• _WHAT YOU SHOULD DO_: Extract exactly those lines that lie between the start of the material and the line with "You are a computer-use agent. Image", including both boundary lines and no others.

• _DATA SUPPLIED_:
== Segment start ==

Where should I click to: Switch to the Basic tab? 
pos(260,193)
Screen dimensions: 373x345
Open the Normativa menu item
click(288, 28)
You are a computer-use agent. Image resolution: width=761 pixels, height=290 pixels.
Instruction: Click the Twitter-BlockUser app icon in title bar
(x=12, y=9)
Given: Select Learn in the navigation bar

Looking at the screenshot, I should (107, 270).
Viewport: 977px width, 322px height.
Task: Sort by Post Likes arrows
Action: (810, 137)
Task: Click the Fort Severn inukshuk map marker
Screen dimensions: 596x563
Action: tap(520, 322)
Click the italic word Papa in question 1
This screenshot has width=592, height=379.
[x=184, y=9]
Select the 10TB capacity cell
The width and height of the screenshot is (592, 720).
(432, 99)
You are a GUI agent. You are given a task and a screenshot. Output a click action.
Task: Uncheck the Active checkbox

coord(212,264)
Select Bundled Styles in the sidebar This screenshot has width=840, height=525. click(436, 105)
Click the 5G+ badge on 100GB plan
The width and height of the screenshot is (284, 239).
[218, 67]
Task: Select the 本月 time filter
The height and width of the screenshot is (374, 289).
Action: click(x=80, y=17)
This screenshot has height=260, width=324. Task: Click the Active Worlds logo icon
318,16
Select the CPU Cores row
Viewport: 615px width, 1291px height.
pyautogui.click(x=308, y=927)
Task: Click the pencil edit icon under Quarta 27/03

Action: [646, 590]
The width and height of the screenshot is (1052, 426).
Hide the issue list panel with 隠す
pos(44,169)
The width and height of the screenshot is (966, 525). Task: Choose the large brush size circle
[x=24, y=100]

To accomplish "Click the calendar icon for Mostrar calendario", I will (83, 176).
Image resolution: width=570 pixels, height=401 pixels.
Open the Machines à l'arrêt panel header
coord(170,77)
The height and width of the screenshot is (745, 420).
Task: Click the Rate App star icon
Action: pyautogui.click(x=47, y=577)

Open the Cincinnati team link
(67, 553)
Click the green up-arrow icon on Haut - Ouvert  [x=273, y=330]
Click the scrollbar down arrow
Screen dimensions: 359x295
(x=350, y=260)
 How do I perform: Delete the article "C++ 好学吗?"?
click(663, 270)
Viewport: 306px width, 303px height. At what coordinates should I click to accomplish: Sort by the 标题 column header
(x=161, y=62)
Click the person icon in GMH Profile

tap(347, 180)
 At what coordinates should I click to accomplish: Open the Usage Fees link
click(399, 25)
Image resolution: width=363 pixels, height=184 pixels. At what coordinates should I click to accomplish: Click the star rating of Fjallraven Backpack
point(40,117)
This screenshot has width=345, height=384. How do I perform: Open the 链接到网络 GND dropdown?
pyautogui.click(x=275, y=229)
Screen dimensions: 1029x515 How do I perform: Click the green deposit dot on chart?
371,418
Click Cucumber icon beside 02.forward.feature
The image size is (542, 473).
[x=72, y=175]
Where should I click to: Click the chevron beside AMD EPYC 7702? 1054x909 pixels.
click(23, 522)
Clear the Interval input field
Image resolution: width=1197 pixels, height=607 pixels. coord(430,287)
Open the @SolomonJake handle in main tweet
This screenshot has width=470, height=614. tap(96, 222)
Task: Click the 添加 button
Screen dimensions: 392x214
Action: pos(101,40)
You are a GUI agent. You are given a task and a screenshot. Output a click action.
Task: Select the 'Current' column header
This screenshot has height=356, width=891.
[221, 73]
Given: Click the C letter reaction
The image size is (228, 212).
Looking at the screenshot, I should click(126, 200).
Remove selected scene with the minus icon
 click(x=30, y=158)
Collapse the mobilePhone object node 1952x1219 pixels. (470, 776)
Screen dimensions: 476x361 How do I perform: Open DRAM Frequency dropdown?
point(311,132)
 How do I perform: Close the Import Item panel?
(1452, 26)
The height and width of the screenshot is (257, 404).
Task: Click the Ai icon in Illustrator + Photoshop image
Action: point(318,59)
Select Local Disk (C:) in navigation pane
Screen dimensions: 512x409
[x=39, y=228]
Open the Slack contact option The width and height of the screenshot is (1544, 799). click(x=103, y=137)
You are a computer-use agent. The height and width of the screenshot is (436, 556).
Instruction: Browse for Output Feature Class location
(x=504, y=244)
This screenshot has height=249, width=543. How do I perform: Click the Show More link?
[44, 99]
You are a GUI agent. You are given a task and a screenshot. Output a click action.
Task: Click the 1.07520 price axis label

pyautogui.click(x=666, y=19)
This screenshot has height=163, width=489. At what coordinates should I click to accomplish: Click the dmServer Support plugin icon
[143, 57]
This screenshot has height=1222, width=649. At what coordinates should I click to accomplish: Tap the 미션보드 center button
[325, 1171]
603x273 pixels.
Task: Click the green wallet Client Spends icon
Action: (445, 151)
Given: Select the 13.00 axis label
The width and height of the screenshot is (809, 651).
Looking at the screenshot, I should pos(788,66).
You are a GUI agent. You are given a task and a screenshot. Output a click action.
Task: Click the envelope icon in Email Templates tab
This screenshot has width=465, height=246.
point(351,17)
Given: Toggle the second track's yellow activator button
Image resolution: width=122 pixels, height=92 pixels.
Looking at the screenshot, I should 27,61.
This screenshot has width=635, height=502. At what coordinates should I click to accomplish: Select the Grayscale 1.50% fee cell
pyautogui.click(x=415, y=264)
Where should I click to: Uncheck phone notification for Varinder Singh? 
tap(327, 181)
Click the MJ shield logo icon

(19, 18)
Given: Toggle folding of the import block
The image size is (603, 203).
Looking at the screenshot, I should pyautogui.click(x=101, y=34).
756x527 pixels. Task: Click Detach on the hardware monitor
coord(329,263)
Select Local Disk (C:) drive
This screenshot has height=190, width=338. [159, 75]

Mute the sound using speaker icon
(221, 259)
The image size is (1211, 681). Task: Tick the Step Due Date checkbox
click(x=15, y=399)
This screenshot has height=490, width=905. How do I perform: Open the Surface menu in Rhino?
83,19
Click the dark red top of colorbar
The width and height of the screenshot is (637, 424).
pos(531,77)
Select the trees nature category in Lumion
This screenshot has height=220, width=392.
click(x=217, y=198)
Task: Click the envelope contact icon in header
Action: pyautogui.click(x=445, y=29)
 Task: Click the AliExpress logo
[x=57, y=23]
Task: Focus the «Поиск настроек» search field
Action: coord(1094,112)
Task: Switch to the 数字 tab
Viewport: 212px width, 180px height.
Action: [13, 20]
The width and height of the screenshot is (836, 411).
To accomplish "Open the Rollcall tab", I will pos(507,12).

== Segment end ==

• _TASK SOLUTION_:
Where should I click to: Switch to the Basic tab? 
pos(260,193)
Screen dimensions: 373x345
Open the Normativa menu item
click(288, 28)
You are a computer-use agent. Image resolution: width=761 pixels, height=290 pixels.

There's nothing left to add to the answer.